Failure to Recognize Market Realities—Buyers 

For quantities of many metric tons of GLD gold, only banks or governments are buyers. There are many more sellers than bank or government buyers. Banks and government buyers can buy at any time in any amount. A purchase by them is merely a reclassification on their balance sheet from “Currency on hand” to “Gold on hand.” They are not motivated to purchase. They are not motivated to sell. Banks rarely buy or sale on their own volition. What banks do is make a market. They stand ready to buy or sell as their customers may wish. They will do so for properly validated customers, requesting to transact in legally owned clear title gold, taxes paid, all in accordance with bank policy, law and regulation, if the transaction brings an adequate profit to the bank.
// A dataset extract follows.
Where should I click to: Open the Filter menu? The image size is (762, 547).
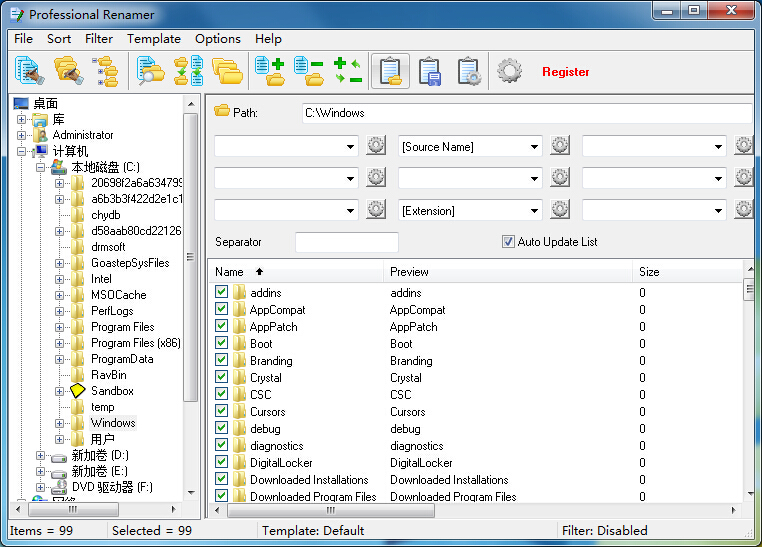(x=99, y=39)
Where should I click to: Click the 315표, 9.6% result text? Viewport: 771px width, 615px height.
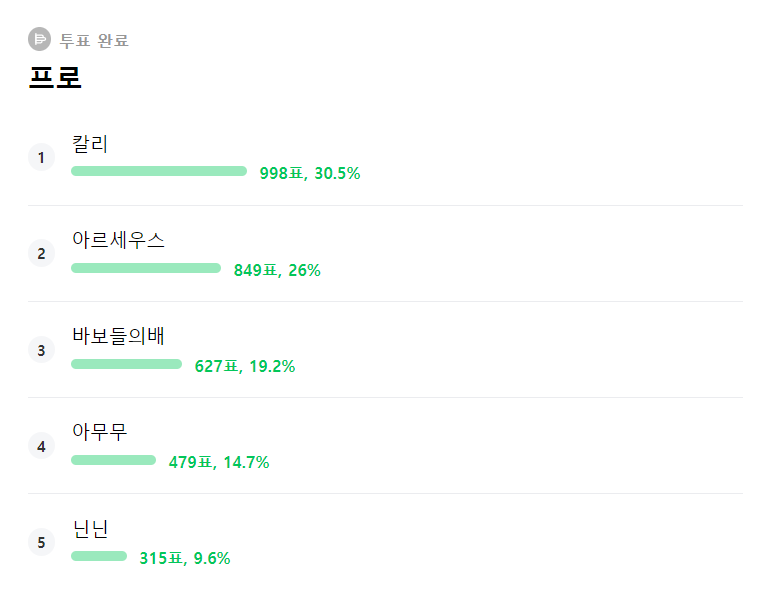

Otherwise, no deal.

All valid gold transaction offers will eventually land at the banks’ doorsteps. They can and will wait for valid transactions. They will not, and are prohibited by law, regulation, policy, and long-standing tradition from chasing deals as many brokers often demand.

 

Failure to Recognize Market Realities—Sellers 

Most “Sellers” of gold are not actual sellers of gold. Under international law a seller who offers to sell a product not already in his possession and control with free, clear, and transferable title, such that the product may be immediately transacted for its intended purpose IS COMMITTING A FRAUD. Most purported sales offers are fraudulent. A plain and simple tip-off is a demand that the buyer prove himself first. This is a direct indication that the “Seller” does not have the gold to sell. Instead the “Seller” wants to use the buyer’s purchase commitment to buy the gold from someone else. These attempts are illegal and are actively avoided by all valid buyers.

 

Failure to Recognize Market Realities—Irregular Transaction Attempts 

Many brokers and many of their purported “Sellers” complain about the many invalid “Buyers” out there. There are no invalid buyers for large gold transactions. There are valid buyers (banks and governments). There are people who attempt but who will fail to be buyers. These “wanna-be buyers” are those that play along to demands such as included in incomplete offers. A party that attempts to buy with the gold product to be purchased collateralizing the purchase financing will fail. This does not work. It is a rare bank (and a dumb bank) that will accept non-GLD gold as collateral to support a purchase. The “wanna-be buyer” will eventually fail to obtain purchase financing and the deal will fall through.